_The problem_
Rewrite the data between the lines holding "You are a computer-use agent. Viewport: 1079px" and "pos(975,732)", inclusive, using "Remove" in place of "Delete" and leaving everything else unchanged.

_Supplied material_
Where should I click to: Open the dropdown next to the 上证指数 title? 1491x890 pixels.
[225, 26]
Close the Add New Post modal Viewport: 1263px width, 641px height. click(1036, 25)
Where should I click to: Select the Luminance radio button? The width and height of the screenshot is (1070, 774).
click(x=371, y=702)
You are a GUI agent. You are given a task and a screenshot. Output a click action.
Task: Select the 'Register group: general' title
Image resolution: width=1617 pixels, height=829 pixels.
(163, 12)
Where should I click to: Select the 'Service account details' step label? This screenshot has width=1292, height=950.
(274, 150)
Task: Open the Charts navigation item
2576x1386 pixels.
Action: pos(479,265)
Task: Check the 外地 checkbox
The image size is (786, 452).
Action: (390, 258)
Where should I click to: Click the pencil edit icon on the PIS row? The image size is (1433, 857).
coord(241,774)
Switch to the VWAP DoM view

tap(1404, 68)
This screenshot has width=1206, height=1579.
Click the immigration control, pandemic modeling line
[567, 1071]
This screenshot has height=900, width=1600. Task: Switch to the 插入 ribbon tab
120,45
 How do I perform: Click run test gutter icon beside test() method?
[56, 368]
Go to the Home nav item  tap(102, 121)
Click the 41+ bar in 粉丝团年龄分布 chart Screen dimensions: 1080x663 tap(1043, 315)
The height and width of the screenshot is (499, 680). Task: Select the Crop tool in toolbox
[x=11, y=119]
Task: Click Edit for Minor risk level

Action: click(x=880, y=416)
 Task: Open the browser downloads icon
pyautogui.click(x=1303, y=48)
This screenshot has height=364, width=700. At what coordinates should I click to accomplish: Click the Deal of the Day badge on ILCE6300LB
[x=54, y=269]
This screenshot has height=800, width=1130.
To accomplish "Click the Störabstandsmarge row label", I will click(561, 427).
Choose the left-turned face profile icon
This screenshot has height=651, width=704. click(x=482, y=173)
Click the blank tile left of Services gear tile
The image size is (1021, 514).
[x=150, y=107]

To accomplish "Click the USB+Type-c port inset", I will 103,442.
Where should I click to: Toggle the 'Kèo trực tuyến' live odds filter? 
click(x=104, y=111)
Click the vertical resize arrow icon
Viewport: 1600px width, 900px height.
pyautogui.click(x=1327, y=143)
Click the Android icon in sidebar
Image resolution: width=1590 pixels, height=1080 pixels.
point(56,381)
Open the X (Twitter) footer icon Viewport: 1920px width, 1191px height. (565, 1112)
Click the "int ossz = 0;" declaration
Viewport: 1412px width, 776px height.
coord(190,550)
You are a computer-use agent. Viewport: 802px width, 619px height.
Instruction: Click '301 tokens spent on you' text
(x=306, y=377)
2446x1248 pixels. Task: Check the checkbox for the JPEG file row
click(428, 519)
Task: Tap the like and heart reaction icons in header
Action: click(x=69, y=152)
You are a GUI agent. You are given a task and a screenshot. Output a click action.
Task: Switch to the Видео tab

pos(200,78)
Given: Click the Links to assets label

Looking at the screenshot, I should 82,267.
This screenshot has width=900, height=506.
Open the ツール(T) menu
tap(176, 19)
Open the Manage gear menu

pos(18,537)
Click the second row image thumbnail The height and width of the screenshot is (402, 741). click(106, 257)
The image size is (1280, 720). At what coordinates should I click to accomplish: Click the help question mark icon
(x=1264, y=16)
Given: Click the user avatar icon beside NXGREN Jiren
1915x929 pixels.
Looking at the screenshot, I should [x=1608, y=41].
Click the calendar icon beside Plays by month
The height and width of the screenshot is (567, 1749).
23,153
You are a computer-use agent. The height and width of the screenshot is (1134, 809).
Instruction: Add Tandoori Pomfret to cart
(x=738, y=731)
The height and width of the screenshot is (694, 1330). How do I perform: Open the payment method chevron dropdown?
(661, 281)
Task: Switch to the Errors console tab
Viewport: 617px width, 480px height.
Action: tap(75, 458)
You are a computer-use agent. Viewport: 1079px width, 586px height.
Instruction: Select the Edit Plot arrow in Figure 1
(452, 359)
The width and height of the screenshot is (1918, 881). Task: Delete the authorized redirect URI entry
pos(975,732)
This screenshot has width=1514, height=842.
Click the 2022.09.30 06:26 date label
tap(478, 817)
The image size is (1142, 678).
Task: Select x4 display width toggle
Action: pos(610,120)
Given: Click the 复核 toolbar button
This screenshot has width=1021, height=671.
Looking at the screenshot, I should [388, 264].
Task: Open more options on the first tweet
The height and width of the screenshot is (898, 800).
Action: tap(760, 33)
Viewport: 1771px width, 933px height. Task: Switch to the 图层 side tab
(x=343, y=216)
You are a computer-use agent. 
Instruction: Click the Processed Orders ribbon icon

_Solution to this problem_
You are a computer-use agent. Viewport: 1079px width, 586px height.
Instruction: Select the Edit Plot arrow in Figure 1
(452, 359)
The width and height of the screenshot is (1918, 881). Task: Remove the authorized redirect URI entry
pos(975,732)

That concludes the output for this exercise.